This case presents broad questions concerning the interplay between Rules 11 and 35 of the Federal Rules of Criminal Procedure. The narrower issue raised on appeal is whether the district court exceeded its statutory authority under Rule 35 by modifying a sentence agreed to by the parties under Rule 11. The trial court accepted the parties’ plea bargain and sentenced the defendant corporation in accordance with the agreement, but also invited the defendant to file a Rule 35(b) petition for reduction of sentence, which was granted.

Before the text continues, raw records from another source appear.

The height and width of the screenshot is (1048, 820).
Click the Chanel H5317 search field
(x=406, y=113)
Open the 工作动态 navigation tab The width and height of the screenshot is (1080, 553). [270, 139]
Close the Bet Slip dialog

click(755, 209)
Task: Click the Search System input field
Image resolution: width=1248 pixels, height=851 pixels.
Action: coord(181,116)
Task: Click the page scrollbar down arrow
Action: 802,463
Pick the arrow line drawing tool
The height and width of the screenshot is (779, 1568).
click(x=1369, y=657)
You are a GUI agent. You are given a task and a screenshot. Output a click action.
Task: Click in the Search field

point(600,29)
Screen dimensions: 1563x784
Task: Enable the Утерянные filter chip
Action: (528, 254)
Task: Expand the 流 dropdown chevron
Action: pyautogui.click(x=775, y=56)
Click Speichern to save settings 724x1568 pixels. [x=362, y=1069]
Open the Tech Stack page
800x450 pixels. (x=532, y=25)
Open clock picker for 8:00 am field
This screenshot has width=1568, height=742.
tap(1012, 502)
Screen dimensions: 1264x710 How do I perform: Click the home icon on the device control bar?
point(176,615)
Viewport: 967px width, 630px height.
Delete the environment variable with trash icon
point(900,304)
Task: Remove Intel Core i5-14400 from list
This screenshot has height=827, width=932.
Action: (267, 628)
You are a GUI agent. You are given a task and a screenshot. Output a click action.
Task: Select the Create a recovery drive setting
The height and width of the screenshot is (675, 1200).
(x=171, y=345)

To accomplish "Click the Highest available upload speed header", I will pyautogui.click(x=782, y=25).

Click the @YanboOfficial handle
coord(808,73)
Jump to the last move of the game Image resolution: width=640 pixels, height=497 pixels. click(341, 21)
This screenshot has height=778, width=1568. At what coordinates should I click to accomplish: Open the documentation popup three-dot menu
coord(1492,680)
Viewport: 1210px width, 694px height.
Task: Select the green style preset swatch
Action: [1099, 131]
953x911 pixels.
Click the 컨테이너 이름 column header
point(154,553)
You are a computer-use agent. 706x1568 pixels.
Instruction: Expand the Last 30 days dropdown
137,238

The relevant facts are that McDowell Contractors, Inc., pleaded guilty to two counts of bidrigging in violation of the Sherman Act, 15 U.S.C. § .1, et seq. McDowell’s plea bargain with the government called for payment over three years of a fine totalling (with interest) $645,000. McDowell met its payment schedule by paying $150,000 of this fine on March 31, 1981. On May 7 of that year the district court suspended the fine1 on the condition that McDowell “repair six bridges in the State of Tennessee in accordance with plans to be *257agreed upon with the State Highway Department, without compensation, with all work to be completed within two years.” The district court had earlier gauged the retail costs of such bridge repairs to be $626,000, some $501,000 of which would otherwise have been paid by the federal government.
The government appeals this reduction of sentence, arguing not unpersuasively that the legislative history of Rule 11(e)(1)(C) shows that Congress intended to deny district courts the authority to lessen sentences agreed on in a plea bargain that the district court has accepted. McDowell rejoins, also not unpersuasively, that such a reading of Rule 11 would improperly curtail the broad discretionary power granted to federal trial courts by Rule 35(b).
Although appellate courts may one day be required to harmonize these two rules, this Court need not now do so, for the issue has not been preserved for appellate consideration. It is this Court’s inveterate rule not to reverse on grounds not raised in the district court. E.g., United States v. Hoye, 548 F.2d 1271, 1273 (6th Cir. 1977) (per curiam); United States v. Bowling, 351 F.2d 236, 241 (6th Cir. 1965), cert. denied, 383 U.S. 908, 86 S.Ct. 888, 15 L.Ed.2d 973 (1966). The government did not raise in the district court the argument that Rule 11 deprived district courts of authority to mitigate sentences hammered out in accepted plea agreements. Rather, the government argued that the district court lacked the authority under 18 U.S.C. § 3651 to make suspension of the agreed-on fine contingent on “restitutionary” bridge repairs by McDowell. This argument was implicitly rejected by the district court and has been abandoned on appeal. The government also argued below that it would lose the “benefit of its bargain” with McDowell if the district court suspended McDowell’s fine and imposed the condition of bridge-repairing. This last argument, raised in the government’s response to McDowell’s Rule 35 motion, addresses not what a district court may do, but what it should do. The government did not by this argument preserve its present Rule 11 challenge to the district court’s authority to alter the sentence in an accepted plea bargain. Given the wide discretion accorded to district judges under Rule 35, we cannot hold that the conditions imposed by the district court exceeded what that court should have done on a Rule 35 motion.
A distinct alternative ground for not disturbing the conditional suspended sentence imposed on McDowell is estoppel. The government sought no stay of the district court’s final sentence, as it might have done from either this Court or from the district court. See Rule 38, Fed.R.Crim. Pro. (providing for stay of fine or probation order pending appeal). The government admits that McDowell has already completed a portion of the bridge repairs. To reimpose the original fine would be to increase it by the cost of those repairs. Adjustments in the fine could be made only after a time-consuming remand that is unwarranted on the facts of this case.
The government argues that invoking estoppel principles would allow McDowell to profit from its “unreasonable haste” in starting to meet the conditions of its suspended sentence. It would be ironic for this Court to penalize a defendant for promptness in adhering to a final judgment of a federal district court. A defendant is under no obligation to delay serving a sentence merely because the government has appealed.
For practical reasons as well, McDowell’s haste was understandable. Although the company had two years to finish the bridges, this Court can notice that it is best to fix bridges while the sun shines. McDowell would have lost an entire summer by awaiting resolution of this appeal.
The judgment of the district court is affirmed.